大相撲夏場所(13日初日、東京・両国国技館)の新弟子検査が8日、両国国技館で行われ、元関脇黒姫山の孫の田中虎之介(16=境川)ら受検した12人全員が、身長167センチ、体重67キロ以上の体格基準を満たした。

 田中は、16年の全国都道府県中学生選手権個人無差別級を制した逸材で、身長183センチ、体重120キロで体格基準をパス。元幕下羽黒洋を父に持ち相撲一家で育った田中にとって、角界入りは必然のようにも思えたが、挫折を乗り越えて今回の新弟子検査を受けていた。

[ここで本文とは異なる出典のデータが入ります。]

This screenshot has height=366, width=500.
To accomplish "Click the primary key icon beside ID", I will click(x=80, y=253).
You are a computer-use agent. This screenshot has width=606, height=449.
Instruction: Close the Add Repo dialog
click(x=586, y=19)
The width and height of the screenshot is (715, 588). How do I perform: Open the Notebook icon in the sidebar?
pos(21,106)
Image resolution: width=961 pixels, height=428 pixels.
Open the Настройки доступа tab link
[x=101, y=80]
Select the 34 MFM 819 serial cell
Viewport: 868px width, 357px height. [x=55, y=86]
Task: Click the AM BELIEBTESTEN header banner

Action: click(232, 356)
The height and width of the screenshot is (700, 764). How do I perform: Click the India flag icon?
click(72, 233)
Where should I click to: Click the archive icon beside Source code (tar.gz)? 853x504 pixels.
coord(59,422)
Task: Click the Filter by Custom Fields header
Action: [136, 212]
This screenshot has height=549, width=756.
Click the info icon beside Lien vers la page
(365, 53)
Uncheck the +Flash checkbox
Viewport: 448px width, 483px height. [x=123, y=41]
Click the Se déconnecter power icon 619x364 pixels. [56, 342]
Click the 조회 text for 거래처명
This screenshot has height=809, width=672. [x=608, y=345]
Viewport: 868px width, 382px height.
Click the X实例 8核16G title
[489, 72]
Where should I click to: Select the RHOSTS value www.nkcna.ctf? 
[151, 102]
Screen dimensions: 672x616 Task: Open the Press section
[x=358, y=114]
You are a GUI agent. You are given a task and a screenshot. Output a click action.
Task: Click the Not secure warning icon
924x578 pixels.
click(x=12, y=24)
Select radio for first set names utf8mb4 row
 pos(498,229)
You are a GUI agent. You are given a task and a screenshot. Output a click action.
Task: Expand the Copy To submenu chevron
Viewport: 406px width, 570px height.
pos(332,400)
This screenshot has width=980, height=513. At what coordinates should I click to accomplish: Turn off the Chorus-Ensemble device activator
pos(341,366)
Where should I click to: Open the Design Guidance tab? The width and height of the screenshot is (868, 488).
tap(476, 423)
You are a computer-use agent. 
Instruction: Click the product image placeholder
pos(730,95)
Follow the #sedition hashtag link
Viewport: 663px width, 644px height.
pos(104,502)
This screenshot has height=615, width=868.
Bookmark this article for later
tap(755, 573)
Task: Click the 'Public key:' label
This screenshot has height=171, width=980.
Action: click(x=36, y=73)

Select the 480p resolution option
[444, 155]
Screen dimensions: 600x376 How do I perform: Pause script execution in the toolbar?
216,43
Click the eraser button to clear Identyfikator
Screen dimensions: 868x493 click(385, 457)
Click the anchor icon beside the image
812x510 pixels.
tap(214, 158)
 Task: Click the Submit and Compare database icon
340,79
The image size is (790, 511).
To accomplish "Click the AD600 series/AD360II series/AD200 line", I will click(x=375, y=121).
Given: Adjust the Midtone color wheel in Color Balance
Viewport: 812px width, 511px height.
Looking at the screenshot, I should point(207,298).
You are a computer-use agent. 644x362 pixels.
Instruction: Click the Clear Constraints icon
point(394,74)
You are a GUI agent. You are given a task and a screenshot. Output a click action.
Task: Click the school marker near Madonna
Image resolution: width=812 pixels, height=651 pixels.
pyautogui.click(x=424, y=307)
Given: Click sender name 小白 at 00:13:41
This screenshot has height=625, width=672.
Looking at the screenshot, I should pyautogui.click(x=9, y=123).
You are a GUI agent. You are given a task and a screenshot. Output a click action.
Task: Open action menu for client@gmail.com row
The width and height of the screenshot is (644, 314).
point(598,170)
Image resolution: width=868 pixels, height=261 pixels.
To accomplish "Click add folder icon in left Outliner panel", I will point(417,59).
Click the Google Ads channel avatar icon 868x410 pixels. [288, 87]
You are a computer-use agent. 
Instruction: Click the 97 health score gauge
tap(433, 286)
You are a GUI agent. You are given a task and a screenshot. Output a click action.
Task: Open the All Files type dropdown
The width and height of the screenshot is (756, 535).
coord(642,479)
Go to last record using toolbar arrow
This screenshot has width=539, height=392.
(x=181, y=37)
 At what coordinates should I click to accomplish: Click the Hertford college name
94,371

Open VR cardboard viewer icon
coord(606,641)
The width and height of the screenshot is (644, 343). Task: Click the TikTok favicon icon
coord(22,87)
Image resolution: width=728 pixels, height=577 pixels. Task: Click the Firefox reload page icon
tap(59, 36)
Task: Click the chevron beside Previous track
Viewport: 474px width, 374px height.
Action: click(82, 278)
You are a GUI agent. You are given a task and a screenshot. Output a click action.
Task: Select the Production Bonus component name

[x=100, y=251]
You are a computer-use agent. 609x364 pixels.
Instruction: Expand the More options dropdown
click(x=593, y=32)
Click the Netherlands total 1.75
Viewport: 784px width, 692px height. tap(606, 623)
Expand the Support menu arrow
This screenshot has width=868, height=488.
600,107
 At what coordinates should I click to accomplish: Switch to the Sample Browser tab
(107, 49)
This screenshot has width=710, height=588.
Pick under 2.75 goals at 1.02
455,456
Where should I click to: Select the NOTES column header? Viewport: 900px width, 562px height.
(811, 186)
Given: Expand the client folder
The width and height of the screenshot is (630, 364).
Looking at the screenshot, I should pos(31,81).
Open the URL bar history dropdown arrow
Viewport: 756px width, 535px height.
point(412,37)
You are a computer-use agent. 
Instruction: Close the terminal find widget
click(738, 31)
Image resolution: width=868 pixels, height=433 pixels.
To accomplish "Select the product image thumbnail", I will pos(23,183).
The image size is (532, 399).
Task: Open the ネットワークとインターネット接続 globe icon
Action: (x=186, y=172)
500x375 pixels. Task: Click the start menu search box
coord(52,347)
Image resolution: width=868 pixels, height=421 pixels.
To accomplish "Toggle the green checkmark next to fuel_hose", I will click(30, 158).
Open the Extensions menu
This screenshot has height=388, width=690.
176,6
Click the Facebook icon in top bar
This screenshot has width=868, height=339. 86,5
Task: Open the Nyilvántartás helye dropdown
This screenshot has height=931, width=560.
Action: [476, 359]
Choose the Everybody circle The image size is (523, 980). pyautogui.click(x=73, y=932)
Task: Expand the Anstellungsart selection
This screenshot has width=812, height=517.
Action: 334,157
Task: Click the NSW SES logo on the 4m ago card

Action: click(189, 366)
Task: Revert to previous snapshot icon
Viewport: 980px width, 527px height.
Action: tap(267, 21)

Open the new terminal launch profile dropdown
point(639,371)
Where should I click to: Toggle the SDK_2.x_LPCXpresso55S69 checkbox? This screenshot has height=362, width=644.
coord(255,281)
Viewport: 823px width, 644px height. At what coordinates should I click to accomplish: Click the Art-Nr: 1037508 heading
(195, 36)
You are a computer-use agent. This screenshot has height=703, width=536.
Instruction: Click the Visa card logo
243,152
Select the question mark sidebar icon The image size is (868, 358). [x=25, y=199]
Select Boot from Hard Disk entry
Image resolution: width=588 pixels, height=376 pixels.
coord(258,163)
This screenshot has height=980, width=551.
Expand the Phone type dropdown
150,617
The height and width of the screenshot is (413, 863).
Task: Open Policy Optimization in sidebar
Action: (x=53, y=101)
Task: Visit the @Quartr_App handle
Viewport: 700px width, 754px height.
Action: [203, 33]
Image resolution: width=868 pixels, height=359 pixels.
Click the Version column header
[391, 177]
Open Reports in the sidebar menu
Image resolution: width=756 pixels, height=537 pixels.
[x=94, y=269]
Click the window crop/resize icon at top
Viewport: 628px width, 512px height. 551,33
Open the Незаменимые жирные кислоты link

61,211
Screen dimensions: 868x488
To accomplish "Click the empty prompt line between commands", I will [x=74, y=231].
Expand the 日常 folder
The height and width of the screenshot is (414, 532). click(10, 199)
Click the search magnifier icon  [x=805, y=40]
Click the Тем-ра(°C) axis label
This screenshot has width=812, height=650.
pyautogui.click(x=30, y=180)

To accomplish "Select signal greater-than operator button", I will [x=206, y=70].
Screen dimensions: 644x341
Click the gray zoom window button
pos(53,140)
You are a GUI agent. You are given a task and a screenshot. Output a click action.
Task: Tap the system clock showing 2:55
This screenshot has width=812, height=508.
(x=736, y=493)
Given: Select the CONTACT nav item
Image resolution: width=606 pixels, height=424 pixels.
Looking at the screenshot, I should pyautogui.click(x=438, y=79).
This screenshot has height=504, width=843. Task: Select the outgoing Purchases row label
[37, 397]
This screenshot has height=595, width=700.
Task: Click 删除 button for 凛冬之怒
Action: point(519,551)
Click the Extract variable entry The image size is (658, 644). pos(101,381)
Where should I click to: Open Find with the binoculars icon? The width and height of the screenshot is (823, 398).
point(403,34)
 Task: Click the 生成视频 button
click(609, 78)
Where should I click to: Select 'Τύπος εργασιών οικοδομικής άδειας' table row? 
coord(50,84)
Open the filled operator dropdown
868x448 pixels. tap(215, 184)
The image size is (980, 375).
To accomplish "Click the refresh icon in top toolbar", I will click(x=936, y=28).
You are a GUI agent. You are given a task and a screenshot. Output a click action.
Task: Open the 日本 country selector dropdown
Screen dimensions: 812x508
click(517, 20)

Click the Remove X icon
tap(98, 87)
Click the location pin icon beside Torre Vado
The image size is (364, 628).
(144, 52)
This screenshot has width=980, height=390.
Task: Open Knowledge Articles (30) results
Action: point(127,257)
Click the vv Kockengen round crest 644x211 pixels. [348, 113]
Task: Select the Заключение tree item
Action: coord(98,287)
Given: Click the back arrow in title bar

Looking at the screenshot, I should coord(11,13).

 2年に上がる前の3月に、強豪の新潟・海洋高を中退。2月の稽古中に左目の網膜剥離を患った。手術を受けて入院した際に「ゆっくり考えた時に、高校を中退して角界入りしようと思った。夢だった大相撲で活躍したかった」と決意。元幕下の父からは当初、角界入りを反対されたというが熱い気持ちで押し切った。

 祖父からのアドバイスは「四股、てっぽう、基本をやれと言われた」とシンプル。だが蒸気機関車の代名詞でもある「デゴイチ」との異名をとられた電車道で押し出す祖父の姿は、映像で見たことがあるといい「知っていました。かましの相撲がすごい」と目を輝かせた。自身も押し相撲だといい、「基本をやって頑張るだけ。祖父を越えていきたい」と意気込んだ。

 元黒姫山の養父は元関脇北の洋で、検査に合格すれば親子4代力士となる。合格者は内臓検査などの結果を待ち、初日に発表される。